_DIRECTIVE 1:_
Decide whether each statement below agrees with the retrofit account. Answer yes or no for each, quoting the deciding words from the account.
(a) The property had an EPC of E when it was purchased.
(b) The invasive survey found that the house had no insulation anywhere.
(c) Removing the old insulation to meet passive house standards would pay back in 70–80 years.
_DIRECTIVE 2:_ Write the next part of the retrofit account, starting right after its final sentence.
━━ TEXT TO READ
Cold February in Lockdown

When we purchased the property for our retrofit, it had an EPC of E, and was partly single glazed (including a single-ply plastic skylight), open fireplaces, and an assumed lack of insulation throughout. Our EPC report recommended roof insulation, room in roof insulation, cavity wall insulation, underfloor insulation, and window upgrades. And having moved in at the end of January, it felt like this was correct. The house was so cold (partly from being left vacant for a few years) we had to run the heat constantly for nearly a week to simply get the house up to a comfortable temperature.

EPC of 49
Original EPC

Our plan, when we assumed there was nearly no insulation, was to work to a passive house standard with Icynene insulation throughout. Not long after we were in the house, we commissioned an “invasive” survey which discovered that there was a random mix of 1990’s standard insulation throughout most parts of the house (including 3 different types of wall insulation, 4 different types of roof insulation) with the only missing insulation being under the floor. While this was better than we thought, it posed a dilemma for our insulation plans as meeting passive house standards would now require us to remove old insulation before replacing it. Having done the maths, the payback from this would take 70–80 years, and we decided to simply adapt our plans and only insulate places where there was no insulation, this did, however, increase our end of project heating demand (at least on paper).
━━━━
━━ INFORMATION SUPPLIED
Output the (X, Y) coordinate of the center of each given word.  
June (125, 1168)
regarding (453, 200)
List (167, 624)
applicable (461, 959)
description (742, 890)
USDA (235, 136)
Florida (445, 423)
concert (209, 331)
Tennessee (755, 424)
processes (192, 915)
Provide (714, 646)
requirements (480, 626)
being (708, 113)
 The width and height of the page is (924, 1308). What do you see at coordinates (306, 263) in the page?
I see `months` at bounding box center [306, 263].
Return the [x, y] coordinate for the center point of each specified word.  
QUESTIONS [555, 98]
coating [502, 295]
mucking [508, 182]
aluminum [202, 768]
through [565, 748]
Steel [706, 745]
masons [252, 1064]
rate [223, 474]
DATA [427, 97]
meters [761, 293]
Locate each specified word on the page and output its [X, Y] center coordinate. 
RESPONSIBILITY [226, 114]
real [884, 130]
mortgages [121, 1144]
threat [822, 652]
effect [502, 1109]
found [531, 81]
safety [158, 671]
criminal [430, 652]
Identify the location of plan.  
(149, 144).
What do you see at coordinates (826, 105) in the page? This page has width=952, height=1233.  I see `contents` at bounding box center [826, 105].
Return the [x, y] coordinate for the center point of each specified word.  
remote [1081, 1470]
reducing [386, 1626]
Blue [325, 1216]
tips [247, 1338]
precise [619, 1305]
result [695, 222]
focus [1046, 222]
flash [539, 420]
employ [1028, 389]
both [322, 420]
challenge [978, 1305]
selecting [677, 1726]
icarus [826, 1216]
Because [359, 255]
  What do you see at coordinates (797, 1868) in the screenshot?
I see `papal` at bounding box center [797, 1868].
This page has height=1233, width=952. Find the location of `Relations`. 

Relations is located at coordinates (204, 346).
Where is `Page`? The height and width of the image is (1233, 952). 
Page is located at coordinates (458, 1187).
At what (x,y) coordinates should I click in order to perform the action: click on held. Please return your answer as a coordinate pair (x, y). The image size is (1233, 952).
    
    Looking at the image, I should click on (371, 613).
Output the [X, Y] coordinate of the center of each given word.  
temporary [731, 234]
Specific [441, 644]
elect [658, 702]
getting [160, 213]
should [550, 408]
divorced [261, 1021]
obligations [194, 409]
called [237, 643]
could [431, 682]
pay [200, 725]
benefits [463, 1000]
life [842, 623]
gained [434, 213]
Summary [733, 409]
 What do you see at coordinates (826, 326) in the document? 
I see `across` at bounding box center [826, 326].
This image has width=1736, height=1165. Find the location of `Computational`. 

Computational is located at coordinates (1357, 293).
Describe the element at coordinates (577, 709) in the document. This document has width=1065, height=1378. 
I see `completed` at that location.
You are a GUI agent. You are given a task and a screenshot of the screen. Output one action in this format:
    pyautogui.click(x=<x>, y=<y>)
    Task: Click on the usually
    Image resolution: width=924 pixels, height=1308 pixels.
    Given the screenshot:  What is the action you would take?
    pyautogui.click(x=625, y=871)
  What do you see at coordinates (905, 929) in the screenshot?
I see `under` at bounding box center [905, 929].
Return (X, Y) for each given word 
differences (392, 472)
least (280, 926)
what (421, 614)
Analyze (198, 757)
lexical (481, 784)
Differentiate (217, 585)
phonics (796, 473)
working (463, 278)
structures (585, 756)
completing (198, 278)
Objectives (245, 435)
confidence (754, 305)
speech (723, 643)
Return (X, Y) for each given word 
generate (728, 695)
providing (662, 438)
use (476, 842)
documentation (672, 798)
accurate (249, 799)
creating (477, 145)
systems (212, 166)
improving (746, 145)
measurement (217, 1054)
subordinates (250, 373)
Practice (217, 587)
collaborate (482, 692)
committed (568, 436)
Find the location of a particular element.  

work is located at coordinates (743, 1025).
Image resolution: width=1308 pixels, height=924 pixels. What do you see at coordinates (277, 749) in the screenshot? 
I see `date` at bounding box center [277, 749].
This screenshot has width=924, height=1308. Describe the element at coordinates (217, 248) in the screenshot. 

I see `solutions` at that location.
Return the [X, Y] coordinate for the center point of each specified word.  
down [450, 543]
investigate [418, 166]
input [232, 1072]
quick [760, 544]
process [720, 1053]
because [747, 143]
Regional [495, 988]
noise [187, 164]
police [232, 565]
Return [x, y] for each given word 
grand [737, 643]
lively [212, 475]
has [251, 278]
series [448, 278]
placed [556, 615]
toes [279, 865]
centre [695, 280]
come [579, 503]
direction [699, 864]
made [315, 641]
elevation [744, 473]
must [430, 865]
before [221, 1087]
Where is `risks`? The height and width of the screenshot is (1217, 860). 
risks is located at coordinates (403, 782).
━━━━
_EXERCISE OUTPUT 1:_
(a) Yes: "it had an EPC of E"
(b) No: "with the only missing insulation being under the floor"
(c) Yes: "the payback from this would take 70–80 years"

_EXERCISE OUTPUT 2:_
What the survey did show was most of the heat loss was from several poorly installed windows and our open fireplaces. So once lockdown eased, we set on task for replacing the single glazed windows and skylight with high-performance triple-glazed, fixing all the badly installed windows, installing a high-efficiency wood stove in the open fire and insulate the floor and plumbing. Work that costs us £5.3k altogether. Now that the fabric has been dealt with and our solar is installed, we have just had a new Energy Performance Certificate carried out on the property going from a 49 E to a 92 A with our predicted space heating demand more than halving from 43,541 kWh per year 20,772 kWh.

Had we token to installing a new heating system first, we would have wasted loads of time, energy, and money on a system that needed to work twice as hard as it does now. Hopefully, this drives home the point in how spending money on improving the fabric of the house pays off in the long run. My only recommendation for policymakers is they need to better incentivise this part of the process for homeowners, if I had to insulate from scratch, it would have cost £16k of which there is only a loan of £5k available (and grant of £2k) through Home Energy Scotland, and even then it is limited to certain types of insulation. There is still some way to go before making this accessible to the UK population.